» YOUR TASK: Restate all of the data below word for word.

══ SOURCE DATA ══

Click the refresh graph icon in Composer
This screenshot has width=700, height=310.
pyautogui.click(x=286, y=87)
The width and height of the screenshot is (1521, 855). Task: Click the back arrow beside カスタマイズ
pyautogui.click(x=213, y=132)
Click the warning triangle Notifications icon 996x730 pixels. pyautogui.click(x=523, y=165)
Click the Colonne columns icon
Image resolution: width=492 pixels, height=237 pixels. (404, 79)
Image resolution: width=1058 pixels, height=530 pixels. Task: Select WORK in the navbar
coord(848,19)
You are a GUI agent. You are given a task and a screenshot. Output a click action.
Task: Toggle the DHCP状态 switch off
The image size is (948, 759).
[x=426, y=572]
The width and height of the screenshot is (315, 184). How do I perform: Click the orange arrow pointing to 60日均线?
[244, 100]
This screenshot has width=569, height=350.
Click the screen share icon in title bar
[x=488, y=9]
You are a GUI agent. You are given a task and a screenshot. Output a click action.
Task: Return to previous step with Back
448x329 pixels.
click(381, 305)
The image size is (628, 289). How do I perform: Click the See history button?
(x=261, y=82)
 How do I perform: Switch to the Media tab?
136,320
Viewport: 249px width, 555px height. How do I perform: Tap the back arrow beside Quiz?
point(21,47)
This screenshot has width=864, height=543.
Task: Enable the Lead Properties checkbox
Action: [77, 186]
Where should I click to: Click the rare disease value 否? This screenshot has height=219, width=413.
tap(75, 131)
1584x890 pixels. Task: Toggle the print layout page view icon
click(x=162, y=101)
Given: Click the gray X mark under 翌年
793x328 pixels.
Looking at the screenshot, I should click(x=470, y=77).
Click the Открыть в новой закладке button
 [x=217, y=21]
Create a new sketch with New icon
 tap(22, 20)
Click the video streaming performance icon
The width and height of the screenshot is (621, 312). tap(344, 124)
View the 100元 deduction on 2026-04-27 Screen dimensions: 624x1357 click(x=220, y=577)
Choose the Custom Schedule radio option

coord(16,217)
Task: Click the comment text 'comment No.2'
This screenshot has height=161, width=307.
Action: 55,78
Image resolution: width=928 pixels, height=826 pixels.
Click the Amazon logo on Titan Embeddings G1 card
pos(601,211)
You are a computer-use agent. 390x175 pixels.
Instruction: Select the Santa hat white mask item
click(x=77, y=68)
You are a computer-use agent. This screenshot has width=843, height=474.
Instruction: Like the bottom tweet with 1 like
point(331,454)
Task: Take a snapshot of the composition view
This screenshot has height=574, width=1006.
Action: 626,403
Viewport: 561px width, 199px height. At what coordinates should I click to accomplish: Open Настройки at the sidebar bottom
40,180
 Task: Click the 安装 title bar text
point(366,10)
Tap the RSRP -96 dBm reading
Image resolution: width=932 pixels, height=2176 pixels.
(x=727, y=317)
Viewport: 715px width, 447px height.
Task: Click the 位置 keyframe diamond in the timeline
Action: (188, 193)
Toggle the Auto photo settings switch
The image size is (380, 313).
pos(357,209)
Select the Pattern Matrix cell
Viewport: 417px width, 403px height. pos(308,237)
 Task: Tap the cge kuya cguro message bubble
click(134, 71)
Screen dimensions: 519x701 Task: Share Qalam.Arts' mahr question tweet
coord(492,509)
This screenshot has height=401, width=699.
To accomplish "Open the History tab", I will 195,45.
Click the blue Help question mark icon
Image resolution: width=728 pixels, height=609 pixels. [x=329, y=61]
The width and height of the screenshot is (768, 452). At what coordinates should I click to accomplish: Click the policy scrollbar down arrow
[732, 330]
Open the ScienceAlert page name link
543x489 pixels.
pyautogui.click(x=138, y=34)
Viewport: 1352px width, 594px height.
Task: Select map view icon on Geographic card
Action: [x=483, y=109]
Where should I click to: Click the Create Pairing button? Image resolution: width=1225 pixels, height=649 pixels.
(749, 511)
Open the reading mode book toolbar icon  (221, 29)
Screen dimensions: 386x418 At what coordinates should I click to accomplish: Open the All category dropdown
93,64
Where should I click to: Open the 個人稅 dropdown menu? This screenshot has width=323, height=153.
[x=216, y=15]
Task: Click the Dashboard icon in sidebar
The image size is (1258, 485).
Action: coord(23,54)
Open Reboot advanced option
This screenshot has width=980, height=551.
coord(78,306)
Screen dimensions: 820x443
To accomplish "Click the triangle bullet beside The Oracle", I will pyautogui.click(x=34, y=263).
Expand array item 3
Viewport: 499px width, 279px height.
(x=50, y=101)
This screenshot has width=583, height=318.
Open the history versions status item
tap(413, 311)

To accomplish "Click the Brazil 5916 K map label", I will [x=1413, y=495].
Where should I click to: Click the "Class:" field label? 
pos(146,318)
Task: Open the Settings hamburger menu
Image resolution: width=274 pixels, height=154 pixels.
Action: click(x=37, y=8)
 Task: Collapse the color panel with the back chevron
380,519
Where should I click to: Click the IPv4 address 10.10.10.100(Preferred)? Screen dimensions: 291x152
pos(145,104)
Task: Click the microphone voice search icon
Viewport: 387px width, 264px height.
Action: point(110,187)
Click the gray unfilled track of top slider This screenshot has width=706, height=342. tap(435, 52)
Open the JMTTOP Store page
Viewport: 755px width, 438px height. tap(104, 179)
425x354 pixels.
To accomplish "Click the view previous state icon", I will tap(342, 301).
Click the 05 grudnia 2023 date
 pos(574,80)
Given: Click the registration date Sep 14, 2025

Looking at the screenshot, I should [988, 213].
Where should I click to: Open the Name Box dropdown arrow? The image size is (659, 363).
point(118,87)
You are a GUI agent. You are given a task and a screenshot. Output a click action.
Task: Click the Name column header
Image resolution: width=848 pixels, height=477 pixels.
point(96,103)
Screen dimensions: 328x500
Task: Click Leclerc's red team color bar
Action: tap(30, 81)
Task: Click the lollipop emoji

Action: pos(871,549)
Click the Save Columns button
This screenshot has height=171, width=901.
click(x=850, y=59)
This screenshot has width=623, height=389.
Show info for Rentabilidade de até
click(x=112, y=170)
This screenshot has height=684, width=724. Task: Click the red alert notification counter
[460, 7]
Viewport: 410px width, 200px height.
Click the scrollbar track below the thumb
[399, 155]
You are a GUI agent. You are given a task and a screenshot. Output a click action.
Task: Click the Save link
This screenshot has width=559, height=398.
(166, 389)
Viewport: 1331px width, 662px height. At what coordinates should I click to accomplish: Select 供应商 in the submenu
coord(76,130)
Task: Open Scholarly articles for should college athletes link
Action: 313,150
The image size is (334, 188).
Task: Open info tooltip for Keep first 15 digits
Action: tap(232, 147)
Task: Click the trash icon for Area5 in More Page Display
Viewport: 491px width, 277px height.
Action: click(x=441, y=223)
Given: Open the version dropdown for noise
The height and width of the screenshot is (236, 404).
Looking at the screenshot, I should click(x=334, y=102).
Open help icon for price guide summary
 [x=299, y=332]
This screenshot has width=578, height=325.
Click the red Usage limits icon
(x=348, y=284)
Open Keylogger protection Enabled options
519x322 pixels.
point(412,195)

═══

» RESPONSE BOX:
Click the refresh graph icon in Composer
This screenshot has width=700, height=310.
pyautogui.click(x=286, y=87)
The width and height of the screenshot is (1521, 855). Task: Click the back arrow beside カスタマイズ
pyautogui.click(x=213, y=132)
Click the warning triangle Notifications icon 996x730 pixels. pyautogui.click(x=523, y=165)
Click the Colonne columns icon
Image resolution: width=492 pixels, height=237 pixels. (404, 79)
Image resolution: width=1058 pixels, height=530 pixels. Task: Select WORK in the navbar
coord(848,19)
You are a GUI agent. You are given a task and a screenshot. Output a click action.
Task: Toggle the DHCP状态 switch off
The image size is (948, 759).
[x=426, y=572]
The width and height of the screenshot is (315, 184). How do I perform: Click the orange arrow pointing to 60日均线?
[244, 100]
This screenshot has width=569, height=350.
Click the screen share icon in title bar
[x=488, y=9]
You are a GUI agent. You are given a task and a screenshot. Output a click action.
Task: Return to previous step with Back
448x329 pixels.
click(381, 305)
The image size is (628, 289). How do I perform: Click the See history button?
(x=261, y=82)
 How do I perform: Switch to the Media tab?
136,320
Viewport: 249px width, 555px height. How do I perform: Tap the back arrow beside Quiz?
point(21,47)
This screenshot has width=864, height=543.
Task: Enable the Lead Properties checkbox
Action: [77, 186]
Where should I click to: Click the rare disease value 否? This screenshot has height=219, width=413.
tap(75, 131)
1584x890 pixels. Task: Toggle the print layout page view icon
click(x=162, y=101)
Given: Click the gray X mark under 翌年
793x328 pixels.
Looking at the screenshot, I should click(x=470, y=77).
Click the Открыть в новой закладке button
 [x=217, y=21]
Create a new sketch with New icon
 tap(22, 20)
Click the video streaming performance icon
The width and height of the screenshot is (621, 312). tap(344, 124)
View the 100元 deduction on 2026-04-27 Screen dimensions: 624x1357 click(x=220, y=577)
Choose the Custom Schedule radio option

coord(16,217)
Task: Click the comment text 'comment No.2'
This screenshot has height=161, width=307.
Action: 55,78
Image resolution: width=928 pixels, height=826 pixels.
Click the Amazon logo on Titan Embeddings G1 card
pos(601,211)
You are a computer-use agent. 390x175 pixels.
Instruction: Select the Santa hat white mask item
click(x=77, y=68)
You are a computer-use agent. This screenshot has width=843, height=474.
Instruction: Like the bottom tweet with 1 like
point(331,454)
Task: Take a snapshot of the composition view
This screenshot has height=574, width=1006.
Action: 626,403
Viewport: 561px width, 199px height. At what coordinates should I click to accomplish: Open Настройки at the sidebar bottom
40,180
 Task: Click the 安装 title bar text
point(366,10)
Tap the RSRP -96 dBm reading
Image resolution: width=932 pixels, height=2176 pixels.
(x=727, y=317)
Viewport: 715px width, 447px height.
Task: Click the 位置 keyframe diamond in the timeline
Action: (188, 193)
Toggle the Auto photo settings switch
The image size is (380, 313).
pos(357,209)
Select the Pattern Matrix cell
Viewport: 417px width, 403px height. pos(308,237)
 Task: Tap the cge kuya cguro message bubble
click(134, 71)
Screen dimensions: 519x701 Task: Share Qalam.Arts' mahr question tweet
coord(492,509)
This screenshot has height=401, width=699.
To accomplish "Open the History tab", I will 195,45.
Click the blue Help question mark icon
Image resolution: width=728 pixels, height=609 pixels. [x=329, y=61]
The width and height of the screenshot is (768, 452). At what coordinates should I click to accomplish: Click the policy scrollbar down arrow
[732, 330]
Open the ScienceAlert page name link
543x489 pixels.
pyautogui.click(x=138, y=34)
Viewport: 1352px width, 594px height.
Task: Select map view icon on Geographic card
Action: [x=483, y=109]
Where should I click to: Click the Create Pairing button? Image resolution: width=1225 pixels, height=649 pixels.
(749, 511)
Open the reading mode book toolbar icon  (221, 29)
Screen dimensions: 386x418 At what coordinates should I click to accomplish: Open the All category dropdown
93,64
Where should I click to: Open the 個人稅 dropdown menu? This screenshot has width=323, height=153.
[x=216, y=15]
Task: Click the Dashboard icon in sidebar
The image size is (1258, 485).
Action: coord(23,54)
Open Reboot advanced option
This screenshot has width=980, height=551.
coord(78,306)
Screen dimensions: 820x443
To accomplish "Click the triangle bullet beside The Oracle", I will pyautogui.click(x=34, y=263).
Expand array item 3
Viewport: 499px width, 279px height.
(x=50, y=101)
This screenshot has width=583, height=318.
Open the history versions status item
tap(413, 311)

To accomplish "Click the Brazil 5916 K map label", I will [x=1413, y=495].
Where should I click to: Click the "Class:" field label? 
pos(146,318)
Task: Open the Settings hamburger menu
Image resolution: width=274 pixels, height=154 pixels.
Action: click(x=37, y=8)
 Task: Collapse the color panel with the back chevron
380,519
Where should I click to: Click the IPv4 address 10.10.10.100(Preferred)? Screen dimensions: 291x152
pos(145,104)
Task: Click the microphone voice search icon
Viewport: 387px width, 264px height.
Action: point(110,187)
Click the gray unfilled track of top slider This screenshot has width=706, height=342. tap(435, 52)
Open the JMTTOP Store page
Viewport: 755px width, 438px height. tap(104, 179)
425x354 pixels.
To accomplish "Click the view previous state icon", I will tap(342, 301).
Click the 05 grudnia 2023 date
 pos(574,80)
Given: Click the registration date Sep 14, 2025

Looking at the screenshot, I should [988, 213].
Where should I click to: Open the Name Box dropdown arrow? The image size is (659, 363).
point(118,87)
You are a GUI agent. You are given a task and a screenshot. Output a click action.
Task: Click the Name column header
Image resolution: width=848 pixels, height=477 pixels.
point(96,103)
Screen dimensions: 328x500
Task: Click Leclerc's red team color bar
Action: tap(30, 81)
Task: Click the lollipop emoji

Action: pos(871,549)
Click the Save Columns button
This screenshot has height=171, width=901.
click(x=850, y=59)
This screenshot has width=623, height=389.
Show info for Rentabilidade de até
click(x=112, y=170)
This screenshot has height=684, width=724. Task: Click the red alert notification counter
[460, 7]
Viewport: 410px width, 200px height.
Click the scrollbar track below the thumb
[399, 155]
You are a GUI agent. You are given a task and a screenshot. Output a click action.
Task: Click the Save link
This screenshot has width=559, height=398.
(166, 389)
Viewport: 1331px width, 662px height. At what coordinates should I click to accomplish: Select 供应商 in the submenu
coord(76,130)
Task: Open Scholarly articles for should college athletes link
Action: 313,150
The image size is (334, 188).
Task: Open info tooltip for Keep first 15 digits
Action: tap(232, 147)
Task: Click the trash icon for Area5 in More Page Display
Viewport: 491px width, 277px height.
Action: click(x=441, y=223)
Given: Open the version dropdown for noise
The height and width of the screenshot is (236, 404).
Looking at the screenshot, I should click(x=334, y=102).
Open help icon for price guide summary
 [x=299, y=332]
This screenshot has width=578, height=325.
Click the red Usage limits icon
(x=348, y=284)
Open Keylogger protection Enabled options
519x322 pixels.
point(412,195)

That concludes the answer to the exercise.